A Journey to Compassion
by Tam Martin Fowles
I remember my mother telling me about the day she was informed that my father, aged 38 and ravaged with cancer, was going to die. After receiving this devastating news, she had to drive the 25 miles home from the hospital to her three waiting children. At one point, unable to focus on driving, she pulled out in front of another car at a junction. The driver blared his horn and swore at her, making an obscene gesture, and she pulled in to the side of the road and cried desperate tears, afraid of attempting the rest of the journey (and the rest of her life!) in such a broken state. She cited this story as an example of why we should try to be patient and tolerant of apparently irrational behaviour. “You never know” she said, “what the other person might be going through."
Losing my father at such a young age (I was eight) made me more aware than my peers of the hidden hardships people suffered in their lives. I learned to smile when inside I was desolate. I watched my mother go through the motions of keeping a home and caring for me and my two small brothers, and I put my fingers in my ears to block out the sobs that seemed to shake the wall between our rooms at night. Sometimes I would go to her, and try to offer comfort. But her grief was too great for my small presence to absorb. It terrified me. So, in a way, did her cheerful pretence for the benefit of outsiders. I realized people are not always what they seem, that human beings are skilled at putting on a façade. I realized that The Wounded walk among us with bright smiles painted on their faces. That I was one of these Wounded, smiling brightly, and that if I smiled to hide my suffering, maybe everyone else on the planet did so too.

◆ **HOW TO COMPLETE THIS TASK**
In the text above, what did the other driver do when the mother pulled out in front of his car at a junction? List every action.

◆ **AVAILABLE DATA**
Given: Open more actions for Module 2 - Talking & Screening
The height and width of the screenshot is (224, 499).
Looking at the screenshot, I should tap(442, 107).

◆ **SOLUTION**
- Blared his horn
- Swore at her
- Made an obscene gesture